#### Raw records ####
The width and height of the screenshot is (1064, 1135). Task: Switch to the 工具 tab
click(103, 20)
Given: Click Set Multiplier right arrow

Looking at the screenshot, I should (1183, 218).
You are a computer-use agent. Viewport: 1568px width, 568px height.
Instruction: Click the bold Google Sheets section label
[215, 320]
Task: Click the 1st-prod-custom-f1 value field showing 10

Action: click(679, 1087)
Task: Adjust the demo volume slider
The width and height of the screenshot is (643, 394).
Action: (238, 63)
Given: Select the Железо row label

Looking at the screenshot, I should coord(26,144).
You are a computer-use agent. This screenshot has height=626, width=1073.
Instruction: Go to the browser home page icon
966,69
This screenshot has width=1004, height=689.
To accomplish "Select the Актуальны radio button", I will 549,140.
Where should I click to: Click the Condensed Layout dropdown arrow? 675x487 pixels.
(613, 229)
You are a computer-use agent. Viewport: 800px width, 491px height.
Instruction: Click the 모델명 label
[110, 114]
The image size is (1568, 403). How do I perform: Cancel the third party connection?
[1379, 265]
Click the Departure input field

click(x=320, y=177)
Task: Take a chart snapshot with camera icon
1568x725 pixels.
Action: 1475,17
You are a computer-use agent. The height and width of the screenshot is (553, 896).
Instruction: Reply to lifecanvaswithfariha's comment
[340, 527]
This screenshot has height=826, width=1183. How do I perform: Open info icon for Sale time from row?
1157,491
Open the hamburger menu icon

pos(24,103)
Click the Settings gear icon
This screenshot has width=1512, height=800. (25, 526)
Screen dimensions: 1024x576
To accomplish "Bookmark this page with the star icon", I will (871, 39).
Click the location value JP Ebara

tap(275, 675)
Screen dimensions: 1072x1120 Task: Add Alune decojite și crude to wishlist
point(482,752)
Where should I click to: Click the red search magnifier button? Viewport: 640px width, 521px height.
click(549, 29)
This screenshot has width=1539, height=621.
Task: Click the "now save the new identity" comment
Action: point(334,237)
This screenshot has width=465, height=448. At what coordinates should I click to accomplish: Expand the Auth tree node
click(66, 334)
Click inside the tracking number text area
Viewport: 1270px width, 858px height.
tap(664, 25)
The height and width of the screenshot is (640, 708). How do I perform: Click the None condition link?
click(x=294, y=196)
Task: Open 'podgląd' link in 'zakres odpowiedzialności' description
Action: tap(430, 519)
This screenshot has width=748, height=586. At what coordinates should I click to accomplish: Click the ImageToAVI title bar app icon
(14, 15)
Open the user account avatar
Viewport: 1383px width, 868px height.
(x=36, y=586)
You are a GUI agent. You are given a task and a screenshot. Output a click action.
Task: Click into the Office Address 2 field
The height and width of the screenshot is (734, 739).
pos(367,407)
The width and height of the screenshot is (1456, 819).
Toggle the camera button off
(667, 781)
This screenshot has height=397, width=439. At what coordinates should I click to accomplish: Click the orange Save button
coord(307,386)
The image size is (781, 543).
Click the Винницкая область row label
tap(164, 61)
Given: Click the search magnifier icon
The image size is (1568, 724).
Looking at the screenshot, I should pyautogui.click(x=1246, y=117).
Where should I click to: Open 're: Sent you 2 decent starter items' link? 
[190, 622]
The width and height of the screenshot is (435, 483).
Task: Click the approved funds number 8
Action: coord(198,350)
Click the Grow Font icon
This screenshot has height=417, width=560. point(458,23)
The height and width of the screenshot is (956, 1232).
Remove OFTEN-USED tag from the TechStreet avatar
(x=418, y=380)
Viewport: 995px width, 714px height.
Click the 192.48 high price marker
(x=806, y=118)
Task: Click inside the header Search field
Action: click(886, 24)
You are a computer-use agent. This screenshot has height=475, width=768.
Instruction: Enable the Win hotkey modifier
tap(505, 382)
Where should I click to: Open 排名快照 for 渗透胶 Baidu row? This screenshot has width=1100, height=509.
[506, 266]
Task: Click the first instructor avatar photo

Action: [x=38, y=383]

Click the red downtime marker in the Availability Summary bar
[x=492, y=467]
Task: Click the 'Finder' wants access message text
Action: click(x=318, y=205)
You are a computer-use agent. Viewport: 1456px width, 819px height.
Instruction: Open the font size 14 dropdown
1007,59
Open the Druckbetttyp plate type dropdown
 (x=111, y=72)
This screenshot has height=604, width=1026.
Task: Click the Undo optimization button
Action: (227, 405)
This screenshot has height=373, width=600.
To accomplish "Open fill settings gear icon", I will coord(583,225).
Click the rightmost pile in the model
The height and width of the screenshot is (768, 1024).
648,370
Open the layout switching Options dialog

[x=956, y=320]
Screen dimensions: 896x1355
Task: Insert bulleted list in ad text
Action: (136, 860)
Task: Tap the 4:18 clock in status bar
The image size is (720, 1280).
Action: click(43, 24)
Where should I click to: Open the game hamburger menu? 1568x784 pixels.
####
_Brief_
Rewrite every one of the lines above, replacing "computer-use agent" with "screen assistant" and changing nothing else.

_Result of the task_
The width and height of the screenshot is (1064, 1135). Task: Switch to the 工具 tab
click(103, 20)
Given: Click Set Multiplier right arrow

Looking at the screenshot, I should (1183, 218).
You are a screen assistant. Viewport: 1568px width, 568px height.
Instruction: Click the bold Google Sheets section label
[215, 320]
Task: Click the 1st-prod-custom-f1 value field showing 10

Action: click(679, 1087)
Task: Adjust the demo volume slider
The width and height of the screenshot is (643, 394).
Action: (238, 63)
Given: Select the Железо row label

Looking at the screenshot, I should coord(26,144).
You are a screen assistant. This screenshot has height=626, width=1073.
Instruction: Go to the browser home page icon
966,69
This screenshot has width=1004, height=689.
To accomplish "Select the Актуальны radio button", I will 549,140.
Where should I click to: Click the Condensed Layout dropdown arrow? 675x487 pixels.
(613, 229)
You are a screen assistant. Viewport: 800px width, 491px height.
Instruction: Click the 모델명 label
[110, 114]
The image size is (1568, 403). How do I perform: Cancel the third party connection?
[1379, 265]
Click the Departure input field

click(x=320, y=177)
Task: Take a chart snapshot with camera icon
1568x725 pixels.
Action: 1475,17
You are a screen assistant. The height and width of the screenshot is (553, 896).
Instruction: Reply to lifecanvaswithfariha's comment
[340, 527]
This screenshot has height=826, width=1183. How do I perform: Open info icon for Sale time from row?
1157,491
Open the hamburger menu icon

pos(24,103)
Click the Settings gear icon
This screenshot has width=1512, height=800. (25, 526)
Screen dimensions: 1024x576
To accomplish "Bookmark this page with the star icon", I will (871, 39).
Click the location value JP Ebara

tap(275, 675)
Screen dimensions: 1072x1120 Task: Add Alune decojite și crude to wishlist
point(482,752)
Where should I click to: Click the red search magnifier button? Viewport: 640px width, 521px height.
click(549, 29)
This screenshot has width=1539, height=621.
Task: Click the "now save the new identity" comment
Action: point(334,237)
This screenshot has width=465, height=448. At what coordinates should I click to accomplish: Expand the Auth tree node
click(66, 334)
Click inside the tracking number text area
Viewport: 1270px width, 858px height.
tap(664, 25)
The height and width of the screenshot is (640, 708). How do I perform: Click the None condition link?
click(x=294, y=196)
Task: Open 'podgląd' link in 'zakres odpowiedzialności' description
Action: tap(430, 519)
This screenshot has width=748, height=586. At what coordinates should I click to accomplish: Click the ImageToAVI title bar app icon
(14, 15)
Open the user account avatar
Viewport: 1383px width, 868px height.
(x=36, y=586)
You are a GUI agent. You are given a task and a screenshot. Output a click action.
Task: Click into the Office Address 2 field
The height and width of the screenshot is (734, 739).
pos(367,407)
The width and height of the screenshot is (1456, 819).
Toggle the camera button off
(667, 781)
This screenshot has height=397, width=439. At what coordinates should I click to accomplish: Click the orange Save button
coord(307,386)
The image size is (781, 543).
Click the Винницкая область row label
tap(164, 61)
Given: Click the search magnifier icon
The image size is (1568, 724).
Looking at the screenshot, I should pyautogui.click(x=1246, y=117).
Where should I click to: Open 're: Sent you 2 decent starter items' link? 
[190, 622]
The width and height of the screenshot is (435, 483).
Task: Click the approved funds number 8
Action: coord(198,350)
Click the Grow Font icon
This screenshot has height=417, width=560. point(458,23)
The height and width of the screenshot is (956, 1232).
Remove OFTEN-USED tag from the TechStreet avatar
(x=418, y=380)
Viewport: 995px width, 714px height.
Click the 192.48 high price marker
(x=806, y=118)
Task: Click inside the header Search field
Action: click(886, 24)
You are a screen assistant. This screenshot has height=475, width=768.
Instruction: Enable the Win hotkey modifier
tap(505, 382)
Where should I click to: Open 排名快照 for 渗透胶 Baidu row? This screenshot has width=1100, height=509.
[506, 266]
Task: Click the first instructor avatar photo

Action: [x=38, y=383]

Click the red downtime marker in the Availability Summary bar
[x=492, y=467]
Task: Click the 'Finder' wants access message text
Action: click(x=318, y=205)
You are a screen assistant. Viewport: 1456px width, 819px height.
Instruction: Open the font size 14 dropdown
1007,59
Open the Druckbetttyp plate type dropdown
 (x=111, y=72)
This screenshot has height=604, width=1026.
Task: Click the Undo optimization button
Action: (227, 405)
This screenshot has height=373, width=600.
To accomplish "Open fill settings gear icon", I will coord(583,225).
Click the rightmost pile in the model
The height and width of the screenshot is (768, 1024).
648,370
Open the layout switching Options dialog

[x=956, y=320]
Screen dimensions: 896x1355
Task: Insert bulleted list in ad text
Action: (136, 860)
Task: Tap the 4:18 clock in status bar
The image size is (720, 1280).
Action: click(43, 24)
Where should I click to: Open the game hamburger menu? 1568x784 pixels.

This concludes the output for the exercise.